FilmNarrative DepthPacingChemistryEmotional WeightPlatform
Voicemails for Isabelle (2026)★★★★★★★½★★★★★★★★★★Netflix
You’ve Got Mail (1998)★★★★★★★★★★★★★★★★½Amazon Prime Video
Love Again (2023)★★★★★★★★★½★★★Netflix
Set It Up (2018)★★★½★★★★★★★★★★★Netflix
Love, Simon (2018)★★★★½★★★★★★★★★★★★

Quick-Reference Stats 

Title: Voicemails for Isabelle
Release Date: June 19, 2026
Platform: Netflix
Runtime: 1h 58m (118 minutes)
Rating: PG-13
Genre: Romantic Comedy
Director & Writer: Leah McKendrick
Lead Cast: Zoey Deutch, Nick Robinson, Ciara Bravo
Supporting Cast:Nick Offerman, Lukas Gage, Harry Shum Jr., Gil Bellows, Spencer Lord
Production: Escape Artists / Sony Pictures Releasing
Black List Script: Yes, the screenplay was a Black List selection

Final Verdict

Watch it, and watch it with someone you love. Voicemails for Isabelle is the rare Netflix film that genuinely feels like it was built for a cinema – big emotions, a knockout soundtrack, and a lead performance that deserves far more than a streaming thumbnail. It’s the same problem we flagged in our Kartavya 2026 review, some performances are simply too large for an algorithm to do justice to.

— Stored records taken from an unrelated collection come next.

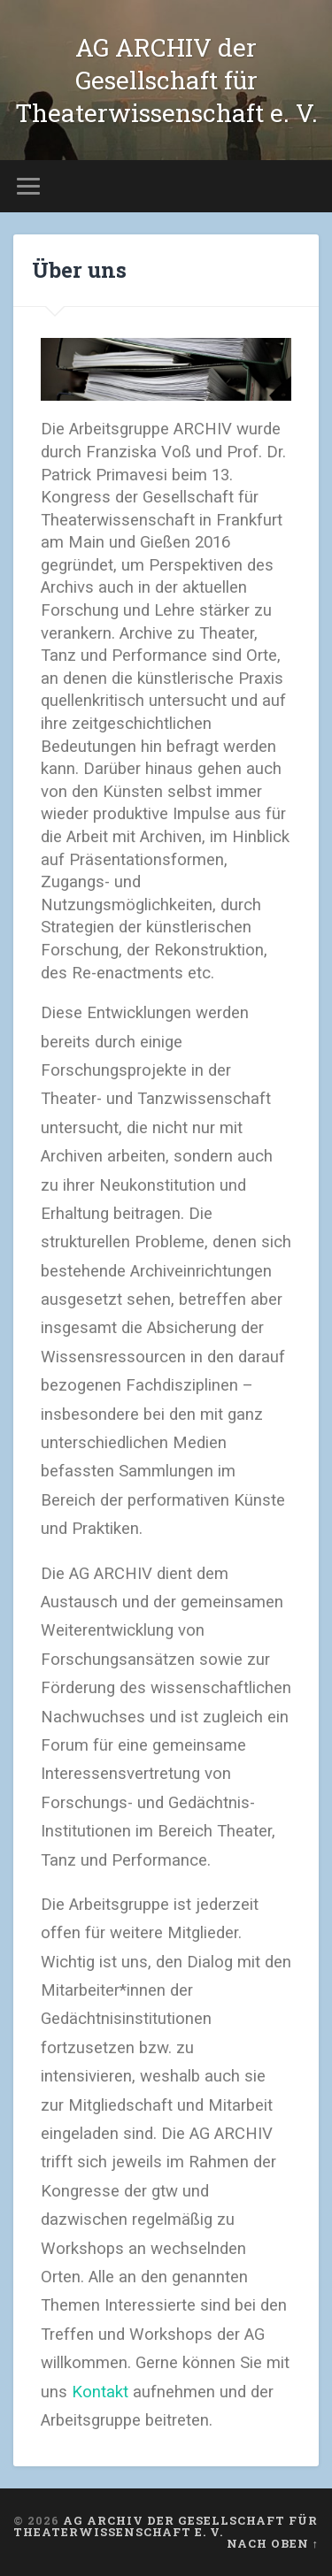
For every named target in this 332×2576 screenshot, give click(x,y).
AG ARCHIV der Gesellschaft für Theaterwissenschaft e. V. (166, 80)
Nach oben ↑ (273, 2543)
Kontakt (100, 2392)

It doesn’t reinvent the rom-com. It does something arguably harder: it reminds you why the genre mattered in the first place. If you’ve been sitting on your couch this summer wondering whether anything on Netflix is worth two hours of your actual life, this one is. The grief is real, the laughs are real, and Zoey Deutch has never been better.

Hot Take: The film’s central ethical tension, Wes listening to those voicemails for weeks is the most interesting thing about it, and the screenplay consistently sidesteps engaging with it directly. Jill’s eventual forgiveness arrives too easily. A braver version of this story would have given that betrayal five more minutes of screen time. The film is charming enough that you’ll overlook it. But it’s worth noting that McKendrick wrote herself a more comfortable ending than the premise deserved.

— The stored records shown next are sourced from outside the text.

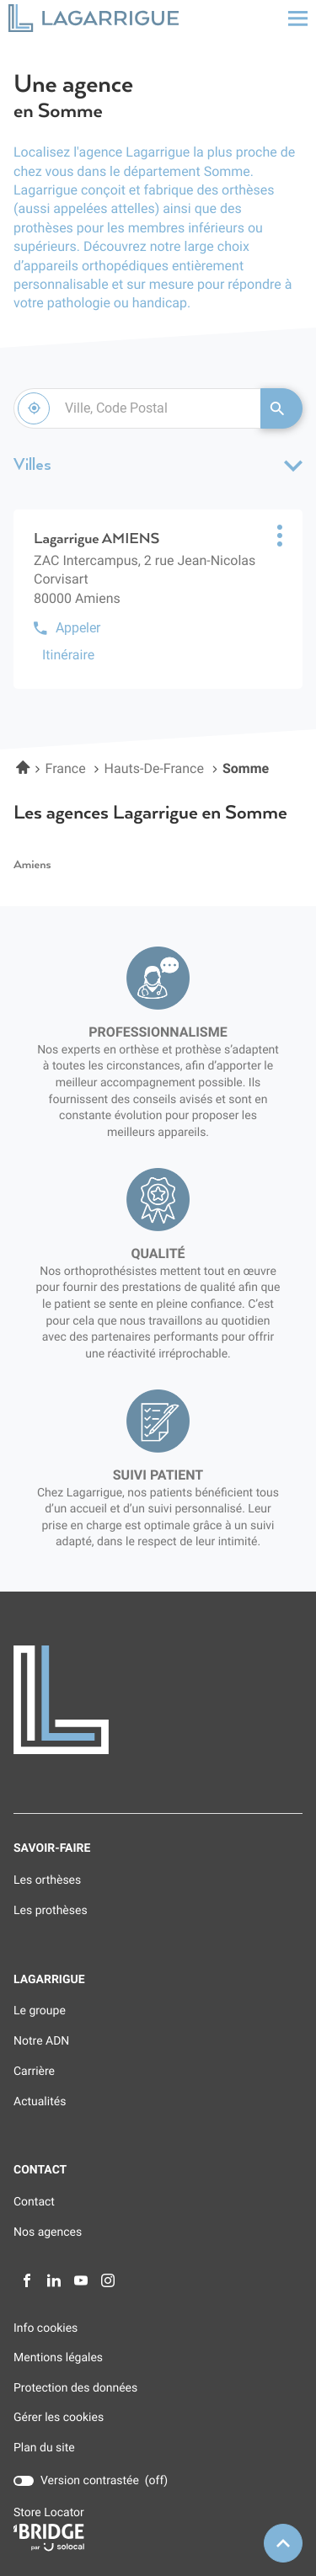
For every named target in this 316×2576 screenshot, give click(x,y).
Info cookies (45, 2329)
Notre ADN (41, 2041)
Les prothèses (50, 1910)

For more reviews of romantic and dramatic films on streaming, explore our Movies and Series archive or browse our complete Web Series Reviews section.

Frequently Asked Questions (FAQs)

Will there be a Season 2 or Sequel to Voicemails for Isabelle?

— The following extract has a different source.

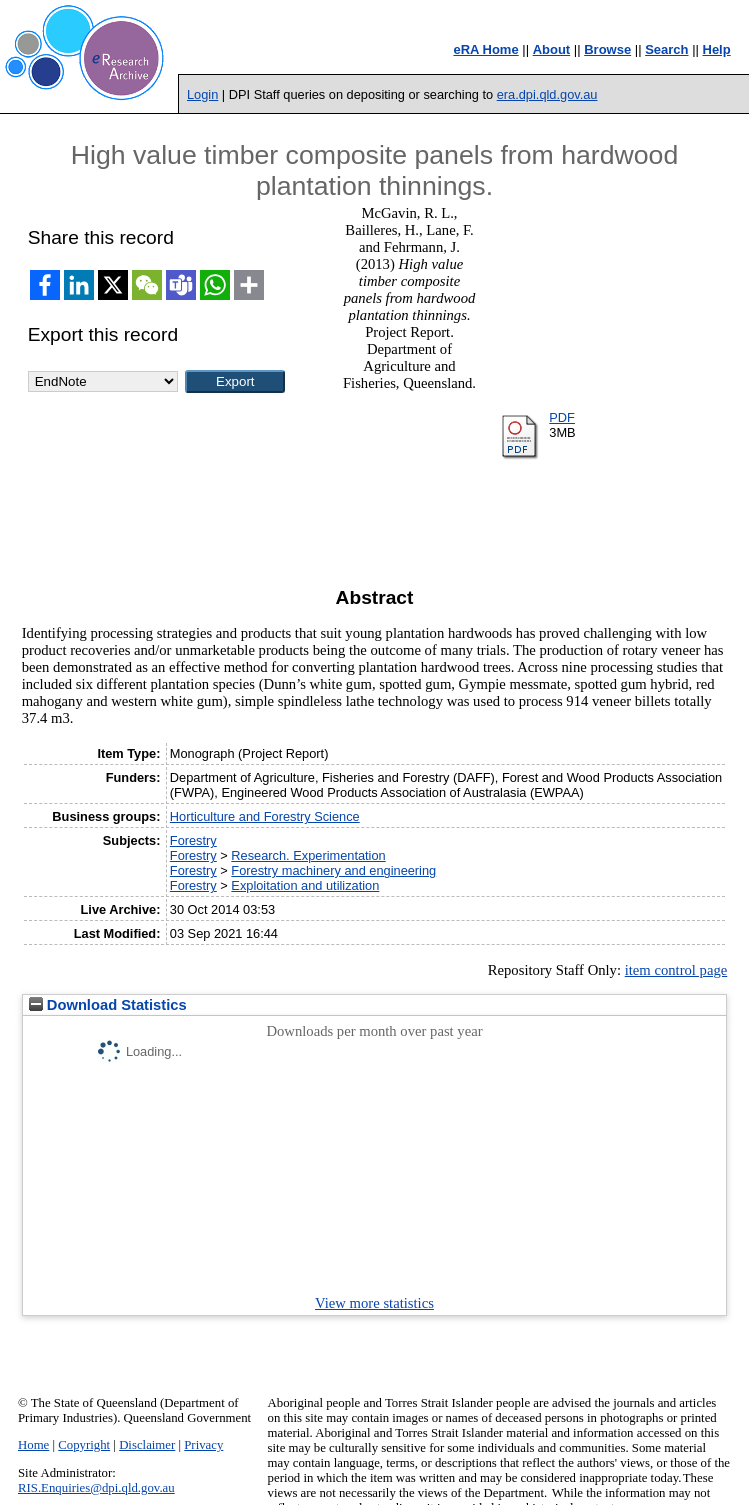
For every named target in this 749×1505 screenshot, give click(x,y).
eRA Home (485, 49)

As of June 2026, no sequel to Voicemails for Isabelle has been announced. The film was produced as a standalone movie, and its ending does not set up further stories.

Why is everyone talking about the ending of Voicemails for Isabelle? (Spoiler-free context)

The film's final sequence which involves a spontaneous moment that feels like a sign from Isabelle has struck an enormous emotional chord with audiences and is being widely discussed for its combination of romantic payoff and grief catharsis.

Does Voicemails for Isabelle have a post-credits scene or post-season teaser?

Voicemails for Isabelle does not feature a post-credits scene. The film wraps its narrative cleanly in its final sequence and does not tease a sequel or follow-up project.

Where was Voicemails for Isabelle filmed? (Filming locations explained)

Principal photography for Voicemails for Isabelle took place in Vancouver, Canada, beginning in July 2025, with the city standing in for the film's story locations of San Francisco and Austin, Texas.

Is Voicemails for Isabelle based on a true story or a book?

The film is not based on a book or a real event, but director Leah McKendrick has confirmed that personal experience, including her own sister relationship and a stand-up comedy set she performed about mortality, directly inspired the screenplay, which was a Black List selection before reaching Netflix.